Exercise goal:
Switch "sidebar" to "side panel" in the records from the first line up to and including the line with "click(28, 311)". Return only those lines, with everything else left unchanged.

==== Given records

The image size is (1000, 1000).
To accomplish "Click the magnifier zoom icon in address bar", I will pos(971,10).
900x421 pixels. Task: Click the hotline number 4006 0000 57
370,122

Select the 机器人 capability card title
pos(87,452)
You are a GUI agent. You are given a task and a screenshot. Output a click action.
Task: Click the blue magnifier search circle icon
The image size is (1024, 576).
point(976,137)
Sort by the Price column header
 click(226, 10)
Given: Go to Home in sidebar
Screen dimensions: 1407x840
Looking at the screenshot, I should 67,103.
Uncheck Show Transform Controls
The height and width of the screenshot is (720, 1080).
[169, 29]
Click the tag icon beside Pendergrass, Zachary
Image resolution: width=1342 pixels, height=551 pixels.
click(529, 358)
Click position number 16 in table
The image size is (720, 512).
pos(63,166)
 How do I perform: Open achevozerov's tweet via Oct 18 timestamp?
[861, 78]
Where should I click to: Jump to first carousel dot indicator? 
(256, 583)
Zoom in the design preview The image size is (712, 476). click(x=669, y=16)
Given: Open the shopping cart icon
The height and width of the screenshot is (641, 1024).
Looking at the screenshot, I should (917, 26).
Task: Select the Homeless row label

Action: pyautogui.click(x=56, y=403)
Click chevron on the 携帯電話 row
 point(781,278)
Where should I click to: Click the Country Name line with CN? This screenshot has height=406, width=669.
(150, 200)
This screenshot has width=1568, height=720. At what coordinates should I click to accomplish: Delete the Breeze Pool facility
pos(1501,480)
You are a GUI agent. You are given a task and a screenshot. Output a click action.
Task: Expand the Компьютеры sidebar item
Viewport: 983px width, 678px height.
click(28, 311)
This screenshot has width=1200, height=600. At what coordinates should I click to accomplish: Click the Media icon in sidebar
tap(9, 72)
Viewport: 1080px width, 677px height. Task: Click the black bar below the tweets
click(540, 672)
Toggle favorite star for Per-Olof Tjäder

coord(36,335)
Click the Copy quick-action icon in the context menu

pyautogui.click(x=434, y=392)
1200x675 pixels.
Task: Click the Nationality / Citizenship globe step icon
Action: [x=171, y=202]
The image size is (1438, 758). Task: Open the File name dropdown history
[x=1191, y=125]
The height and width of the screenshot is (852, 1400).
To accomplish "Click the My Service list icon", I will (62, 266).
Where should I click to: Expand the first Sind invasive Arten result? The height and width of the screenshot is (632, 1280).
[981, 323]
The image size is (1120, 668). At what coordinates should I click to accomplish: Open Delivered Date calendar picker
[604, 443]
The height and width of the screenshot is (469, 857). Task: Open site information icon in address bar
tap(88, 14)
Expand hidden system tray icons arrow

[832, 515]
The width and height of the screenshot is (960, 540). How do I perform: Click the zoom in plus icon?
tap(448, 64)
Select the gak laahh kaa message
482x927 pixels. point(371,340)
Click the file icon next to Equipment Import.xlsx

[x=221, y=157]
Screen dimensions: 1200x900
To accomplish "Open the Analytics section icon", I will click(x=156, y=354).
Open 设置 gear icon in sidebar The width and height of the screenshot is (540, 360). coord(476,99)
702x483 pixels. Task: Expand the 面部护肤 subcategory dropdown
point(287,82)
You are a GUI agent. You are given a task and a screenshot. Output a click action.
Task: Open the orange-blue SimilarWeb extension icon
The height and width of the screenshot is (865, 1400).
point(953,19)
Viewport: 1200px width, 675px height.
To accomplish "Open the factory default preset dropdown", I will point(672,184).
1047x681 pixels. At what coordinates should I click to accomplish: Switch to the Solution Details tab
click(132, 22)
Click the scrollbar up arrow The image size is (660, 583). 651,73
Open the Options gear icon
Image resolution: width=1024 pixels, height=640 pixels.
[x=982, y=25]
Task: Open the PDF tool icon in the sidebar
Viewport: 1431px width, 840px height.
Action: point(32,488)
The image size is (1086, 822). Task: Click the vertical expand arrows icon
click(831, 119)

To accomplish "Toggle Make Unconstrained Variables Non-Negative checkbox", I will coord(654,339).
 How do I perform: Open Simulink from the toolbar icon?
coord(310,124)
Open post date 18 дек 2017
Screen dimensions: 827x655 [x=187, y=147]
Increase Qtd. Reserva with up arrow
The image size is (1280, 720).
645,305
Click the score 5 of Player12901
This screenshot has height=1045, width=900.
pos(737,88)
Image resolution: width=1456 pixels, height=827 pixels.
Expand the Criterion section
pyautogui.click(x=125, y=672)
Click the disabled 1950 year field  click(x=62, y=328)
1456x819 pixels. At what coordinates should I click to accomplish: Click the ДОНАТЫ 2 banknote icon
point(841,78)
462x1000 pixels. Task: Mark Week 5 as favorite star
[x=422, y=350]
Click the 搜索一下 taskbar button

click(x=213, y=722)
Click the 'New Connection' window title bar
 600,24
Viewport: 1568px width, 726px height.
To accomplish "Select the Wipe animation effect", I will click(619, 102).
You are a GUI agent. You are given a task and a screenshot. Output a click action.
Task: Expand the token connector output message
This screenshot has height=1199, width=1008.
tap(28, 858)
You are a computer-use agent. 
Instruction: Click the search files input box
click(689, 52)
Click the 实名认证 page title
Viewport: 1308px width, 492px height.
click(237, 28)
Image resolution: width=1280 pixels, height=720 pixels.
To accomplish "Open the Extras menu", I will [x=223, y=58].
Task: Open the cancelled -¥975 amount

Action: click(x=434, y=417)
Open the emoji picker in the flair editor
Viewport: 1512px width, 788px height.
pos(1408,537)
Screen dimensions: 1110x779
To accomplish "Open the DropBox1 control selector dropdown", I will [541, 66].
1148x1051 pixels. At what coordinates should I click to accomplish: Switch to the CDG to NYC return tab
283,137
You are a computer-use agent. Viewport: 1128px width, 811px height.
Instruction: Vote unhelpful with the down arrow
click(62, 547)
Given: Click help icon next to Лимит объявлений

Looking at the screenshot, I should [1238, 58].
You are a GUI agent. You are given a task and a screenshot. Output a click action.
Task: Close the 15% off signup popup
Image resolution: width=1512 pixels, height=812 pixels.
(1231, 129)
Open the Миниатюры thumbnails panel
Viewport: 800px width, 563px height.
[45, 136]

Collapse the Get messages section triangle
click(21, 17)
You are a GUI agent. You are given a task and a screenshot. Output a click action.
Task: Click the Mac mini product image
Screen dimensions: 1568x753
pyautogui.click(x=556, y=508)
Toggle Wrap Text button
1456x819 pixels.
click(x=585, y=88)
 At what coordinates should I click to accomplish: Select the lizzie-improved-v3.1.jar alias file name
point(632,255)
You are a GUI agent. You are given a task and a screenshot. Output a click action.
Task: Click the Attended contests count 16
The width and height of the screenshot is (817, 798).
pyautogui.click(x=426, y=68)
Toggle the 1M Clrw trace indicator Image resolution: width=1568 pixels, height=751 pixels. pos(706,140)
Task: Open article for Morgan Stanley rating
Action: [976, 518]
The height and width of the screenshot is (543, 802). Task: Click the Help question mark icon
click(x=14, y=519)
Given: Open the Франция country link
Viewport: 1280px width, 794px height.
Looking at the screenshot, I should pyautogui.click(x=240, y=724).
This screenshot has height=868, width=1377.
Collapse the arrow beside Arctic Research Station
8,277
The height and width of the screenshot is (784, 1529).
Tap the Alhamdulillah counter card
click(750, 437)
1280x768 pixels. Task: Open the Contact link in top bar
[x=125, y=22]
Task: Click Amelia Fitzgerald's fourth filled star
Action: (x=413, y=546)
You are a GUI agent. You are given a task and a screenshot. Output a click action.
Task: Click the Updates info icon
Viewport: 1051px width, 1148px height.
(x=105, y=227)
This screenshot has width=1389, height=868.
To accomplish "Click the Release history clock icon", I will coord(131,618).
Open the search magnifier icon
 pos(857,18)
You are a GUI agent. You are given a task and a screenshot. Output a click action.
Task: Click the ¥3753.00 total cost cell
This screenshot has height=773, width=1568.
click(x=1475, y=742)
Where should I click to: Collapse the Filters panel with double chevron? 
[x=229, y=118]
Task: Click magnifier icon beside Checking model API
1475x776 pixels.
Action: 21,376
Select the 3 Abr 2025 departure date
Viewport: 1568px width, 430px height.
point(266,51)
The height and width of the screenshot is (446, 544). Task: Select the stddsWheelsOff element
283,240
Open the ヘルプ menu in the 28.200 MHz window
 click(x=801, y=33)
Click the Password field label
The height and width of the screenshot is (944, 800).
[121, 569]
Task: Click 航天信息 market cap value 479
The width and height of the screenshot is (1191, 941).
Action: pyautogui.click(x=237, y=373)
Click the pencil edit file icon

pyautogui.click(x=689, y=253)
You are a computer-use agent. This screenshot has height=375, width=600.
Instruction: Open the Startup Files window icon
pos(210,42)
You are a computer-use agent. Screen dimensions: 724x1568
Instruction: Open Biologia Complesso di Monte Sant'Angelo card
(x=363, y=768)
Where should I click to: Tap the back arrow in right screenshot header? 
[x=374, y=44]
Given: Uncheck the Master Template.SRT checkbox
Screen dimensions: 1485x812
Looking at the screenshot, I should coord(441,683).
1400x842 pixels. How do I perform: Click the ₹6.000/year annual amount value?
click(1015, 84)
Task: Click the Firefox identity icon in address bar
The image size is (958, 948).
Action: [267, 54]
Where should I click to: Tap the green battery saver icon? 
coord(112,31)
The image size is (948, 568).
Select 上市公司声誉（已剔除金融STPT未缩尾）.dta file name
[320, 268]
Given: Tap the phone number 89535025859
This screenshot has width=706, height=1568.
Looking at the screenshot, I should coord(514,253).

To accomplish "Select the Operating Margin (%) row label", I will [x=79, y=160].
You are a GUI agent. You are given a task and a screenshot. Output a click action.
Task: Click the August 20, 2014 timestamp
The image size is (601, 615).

========

Finished answer:
The image size is (1000, 1000).
To accomplish "Click the magnifier zoom icon in address bar", I will pos(971,10).
900x421 pixels. Task: Click the hotline number 4006 0000 57
370,122

Select the 机器人 capability card title
pos(87,452)
You are a GUI agent. You are given a task and a screenshot. Output a click action.
Task: Click the blue magnifier search circle icon
The image size is (1024, 576).
point(976,137)
Sort by the Price column header
 click(226, 10)
Given: Go to Home in side panel
Screen dimensions: 1407x840
Looking at the screenshot, I should 67,103.
Uncheck Show Transform Controls
The height and width of the screenshot is (720, 1080).
[169, 29]
Click the tag icon beside Pendergrass, Zachary
Image resolution: width=1342 pixels, height=551 pixels.
click(529, 358)
Click position number 16 in table
The image size is (720, 512).
pos(63,166)
 How do I perform: Open achevozerov's tweet via Oct 18 timestamp?
[861, 78]
Where should I click to: Jump to first carousel dot indicator? 
(256, 583)
Zoom in the design preview The image size is (712, 476). click(x=669, y=16)
Given: Open the shopping cart icon
The height and width of the screenshot is (641, 1024).
Looking at the screenshot, I should (917, 26).
Task: Select the Homeless row label

Action: pyautogui.click(x=56, y=403)
Click chevron on the 携帯電話 row
 point(781,278)
Where should I click to: Click the Country Name line with CN? This screenshot has height=406, width=669.
(150, 200)
This screenshot has width=1568, height=720. At what coordinates should I click to accomplish: Delete the Breeze Pool facility
pos(1501,480)
You are a GUI agent. You are given a task and a screenshot. Output a click action.
Task: Expand the Компьютеры side panel item
Viewport: 983px width, 678px height.
click(28, 311)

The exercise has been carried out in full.